▸ **ABOUT THIS EXERCISE**:
Taking the line with "Cookie Settings (124, 1429)" as the start, reproduce every line until the records end, exactly and with nothing added.

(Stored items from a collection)
=-=-=

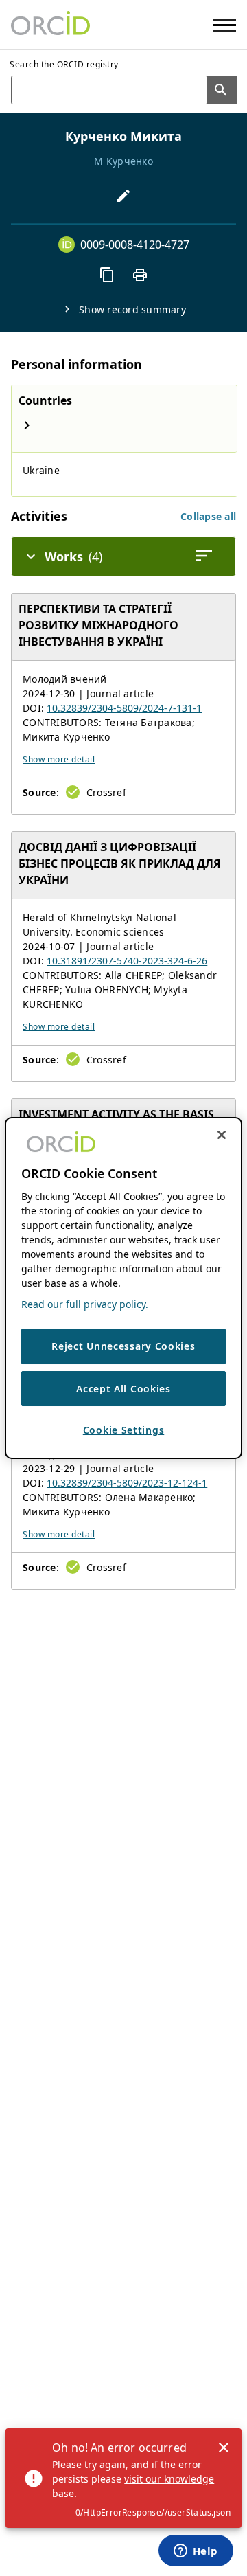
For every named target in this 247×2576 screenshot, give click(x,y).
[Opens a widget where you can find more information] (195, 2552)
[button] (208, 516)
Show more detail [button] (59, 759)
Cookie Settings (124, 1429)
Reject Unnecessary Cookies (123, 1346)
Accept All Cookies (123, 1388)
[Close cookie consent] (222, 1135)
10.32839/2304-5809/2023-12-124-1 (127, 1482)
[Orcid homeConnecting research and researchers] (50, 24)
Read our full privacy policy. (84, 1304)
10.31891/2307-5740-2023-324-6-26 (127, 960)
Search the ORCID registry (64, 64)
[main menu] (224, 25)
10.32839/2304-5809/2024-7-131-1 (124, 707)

=-=-=

▸ **ANSWER AREA**:
Cookie Settings (124, 1429)
Reject Unnecessary Cookies (123, 1346)
Accept All Cookies (123, 1388)
[Close cookie consent] (222, 1135)
10.32839/2304-5809/2023-12-124-1 (127, 1482)
[Orcid homeConnecting research and researchers] (50, 24)
Read our full privacy policy. (84, 1304)
10.31891/2307-5740-2023-324-6-26 (127, 960)
Search the ORCID registry (64, 64)
[main menu] (224, 25)
10.32839/2304-5809/2024-7-131-1 (124, 707)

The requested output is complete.